PROBLEM REQUIREMENTS
Copy each line below holding "mutuelle".

Items from a data source
○ ○ ○
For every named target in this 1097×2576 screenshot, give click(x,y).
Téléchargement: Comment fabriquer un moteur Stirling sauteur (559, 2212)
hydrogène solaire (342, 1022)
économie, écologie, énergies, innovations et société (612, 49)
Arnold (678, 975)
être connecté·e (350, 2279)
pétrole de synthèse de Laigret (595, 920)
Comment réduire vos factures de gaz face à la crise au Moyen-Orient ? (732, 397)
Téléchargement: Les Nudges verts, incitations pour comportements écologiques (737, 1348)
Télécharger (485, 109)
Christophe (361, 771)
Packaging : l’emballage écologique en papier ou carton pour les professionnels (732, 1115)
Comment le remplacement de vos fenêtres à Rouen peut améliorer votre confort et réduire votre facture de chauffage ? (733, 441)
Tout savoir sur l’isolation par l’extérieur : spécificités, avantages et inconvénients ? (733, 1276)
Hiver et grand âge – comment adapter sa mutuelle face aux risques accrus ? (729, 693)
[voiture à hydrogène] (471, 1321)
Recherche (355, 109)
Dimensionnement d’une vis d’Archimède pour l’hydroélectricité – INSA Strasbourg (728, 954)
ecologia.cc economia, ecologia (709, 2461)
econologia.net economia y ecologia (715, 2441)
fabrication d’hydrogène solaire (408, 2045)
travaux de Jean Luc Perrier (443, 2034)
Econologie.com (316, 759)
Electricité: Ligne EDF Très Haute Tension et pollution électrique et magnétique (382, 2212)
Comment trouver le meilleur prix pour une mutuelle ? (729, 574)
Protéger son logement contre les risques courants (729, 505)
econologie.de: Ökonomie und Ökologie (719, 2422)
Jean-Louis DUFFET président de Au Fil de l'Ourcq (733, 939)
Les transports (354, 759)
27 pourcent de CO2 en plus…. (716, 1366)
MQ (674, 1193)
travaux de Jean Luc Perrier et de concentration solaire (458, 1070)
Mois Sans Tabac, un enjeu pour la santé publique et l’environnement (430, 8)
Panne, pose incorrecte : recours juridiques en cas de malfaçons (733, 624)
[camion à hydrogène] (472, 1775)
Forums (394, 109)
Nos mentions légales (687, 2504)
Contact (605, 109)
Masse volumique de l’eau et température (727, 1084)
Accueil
○ ○ ○
PROBLEM SOLUTION
Hiver et grand âge – comment adapter sa mutuelle face aux risques accrus ? (729, 693)
Comment trouver le meilleur prix pour une mutuelle ? (729, 574)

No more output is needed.